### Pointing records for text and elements
▬▬▬
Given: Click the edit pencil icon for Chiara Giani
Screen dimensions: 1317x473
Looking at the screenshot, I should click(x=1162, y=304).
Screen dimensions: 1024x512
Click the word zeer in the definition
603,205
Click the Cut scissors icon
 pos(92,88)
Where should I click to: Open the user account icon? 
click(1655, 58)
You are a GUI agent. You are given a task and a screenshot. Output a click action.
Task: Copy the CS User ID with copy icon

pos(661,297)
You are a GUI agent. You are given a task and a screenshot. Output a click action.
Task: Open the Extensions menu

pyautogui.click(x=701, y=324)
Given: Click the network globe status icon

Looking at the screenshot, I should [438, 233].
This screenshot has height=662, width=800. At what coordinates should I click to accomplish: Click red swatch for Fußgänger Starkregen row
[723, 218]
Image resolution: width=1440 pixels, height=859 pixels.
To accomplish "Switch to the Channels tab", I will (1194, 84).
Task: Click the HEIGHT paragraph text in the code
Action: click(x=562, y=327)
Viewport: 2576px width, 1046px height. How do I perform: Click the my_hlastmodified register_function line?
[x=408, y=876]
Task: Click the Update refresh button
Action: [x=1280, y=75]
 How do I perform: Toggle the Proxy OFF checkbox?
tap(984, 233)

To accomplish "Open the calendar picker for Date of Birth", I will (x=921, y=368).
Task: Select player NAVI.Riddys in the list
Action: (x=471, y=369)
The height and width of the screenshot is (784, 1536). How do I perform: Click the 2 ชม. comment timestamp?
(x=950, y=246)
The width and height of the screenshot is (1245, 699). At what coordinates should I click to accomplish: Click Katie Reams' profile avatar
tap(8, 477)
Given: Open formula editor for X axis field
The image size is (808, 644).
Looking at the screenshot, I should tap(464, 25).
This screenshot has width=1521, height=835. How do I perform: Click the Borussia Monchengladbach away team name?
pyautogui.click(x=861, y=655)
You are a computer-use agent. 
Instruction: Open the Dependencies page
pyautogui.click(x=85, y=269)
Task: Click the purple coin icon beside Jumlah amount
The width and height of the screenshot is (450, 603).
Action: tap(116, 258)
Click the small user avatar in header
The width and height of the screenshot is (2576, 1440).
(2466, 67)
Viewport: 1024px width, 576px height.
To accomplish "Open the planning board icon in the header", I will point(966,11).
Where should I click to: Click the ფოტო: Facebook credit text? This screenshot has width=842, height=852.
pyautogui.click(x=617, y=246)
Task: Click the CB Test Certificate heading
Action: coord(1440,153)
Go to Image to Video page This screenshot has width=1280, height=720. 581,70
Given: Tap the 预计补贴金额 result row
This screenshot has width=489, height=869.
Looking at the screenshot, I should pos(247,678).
▬▬▬
### WHAT IS EXPECTED
Extract every line of the entries above that contains the word "page".

### THE ANSWER
Instruction: Open the Dependencies page
Go to Image to Video page This screenshot has width=1280, height=720. 581,70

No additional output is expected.